■ **What is being asked**
Copy the text of every entry below word for word, leaving out the pictures.

Rows from a screen grounding dataset
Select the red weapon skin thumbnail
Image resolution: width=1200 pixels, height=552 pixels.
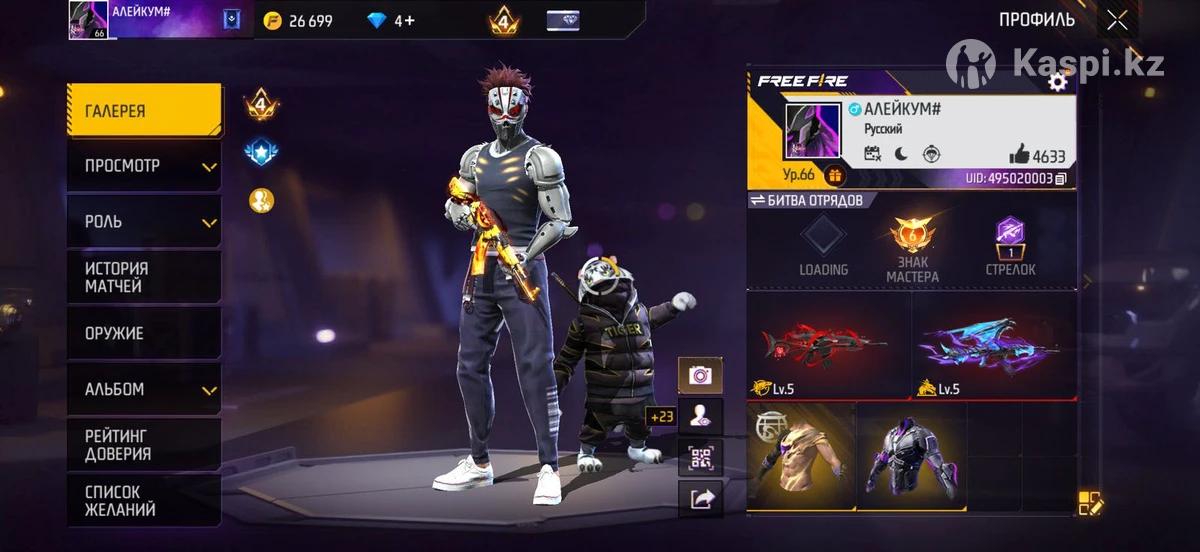[829, 345]
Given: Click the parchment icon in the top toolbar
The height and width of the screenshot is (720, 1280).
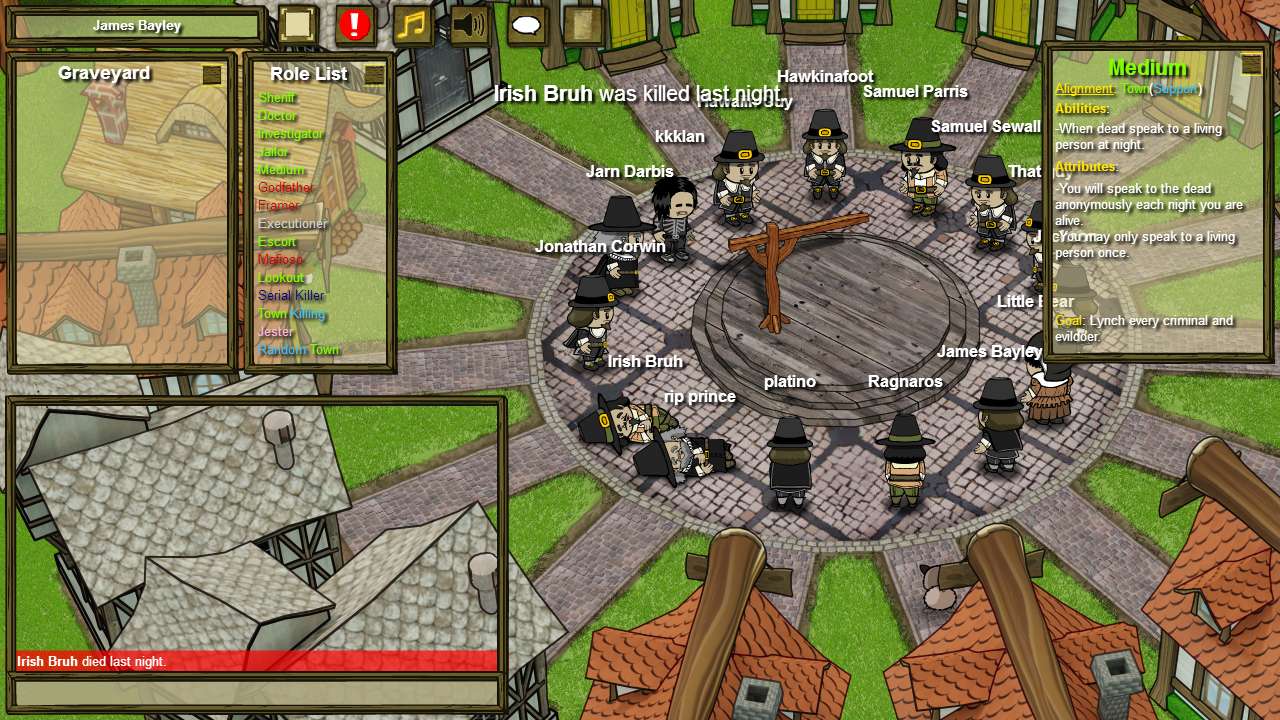Looking at the screenshot, I should click(581, 25).
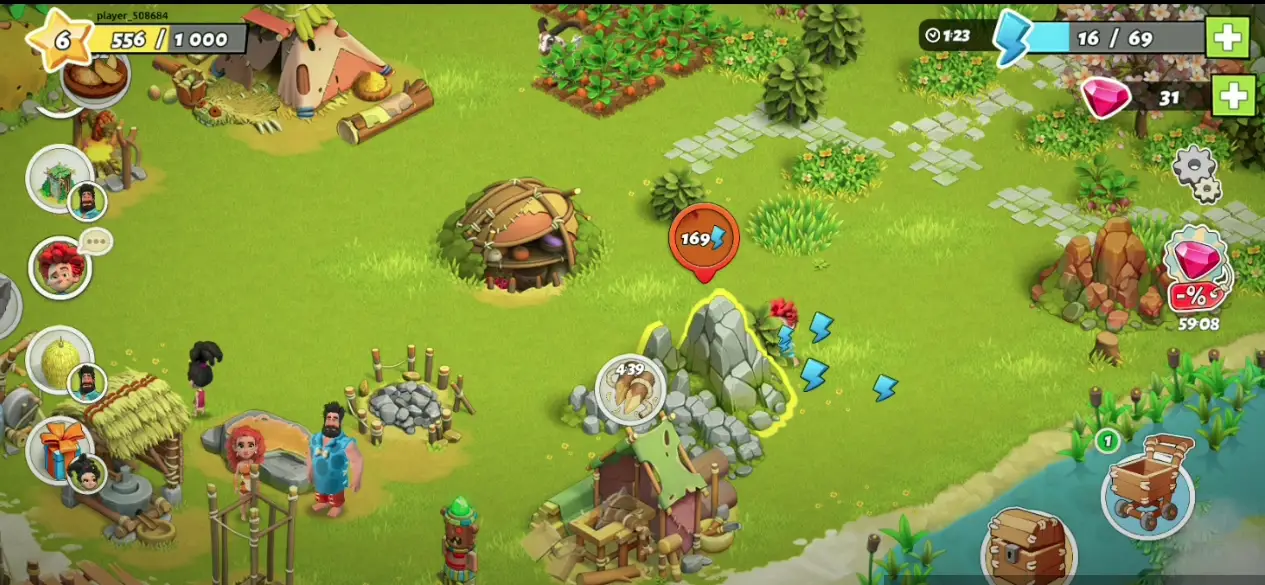The width and height of the screenshot is (1265, 585).
Task: Add more energy with the plus button
Action: pyautogui.click(x=1227, y=38)
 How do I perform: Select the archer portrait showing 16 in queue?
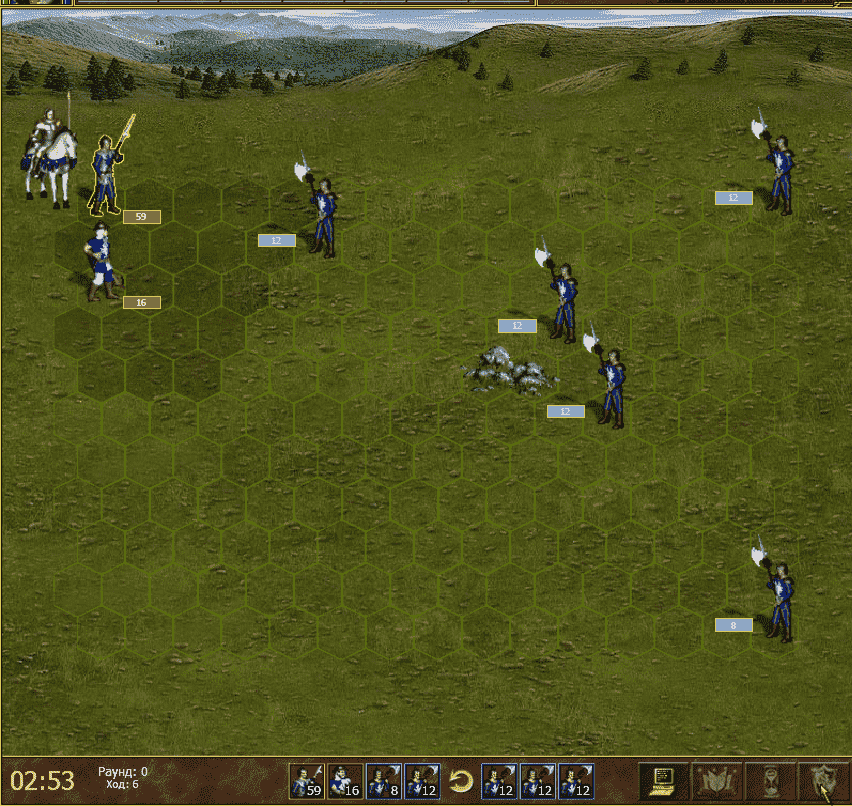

■ **Solved exercise**
Select the red weapon skin thumbnail
Image resolution: width=1200 pixels, height=552 pixels.
[829, 345]
Given: Click the parchment icon in the top toolbar
The height and width of the screenshot is (720, 1280).
Looking at the screenshot, I should click(581, 25).
The width and height of the screenshot is (1265, 585).
Task: Add more energy with the plus button
Action: pyautogui.click(x=1227, y=38)
 How do I perform: Select the archer portrait showing 16 in queue?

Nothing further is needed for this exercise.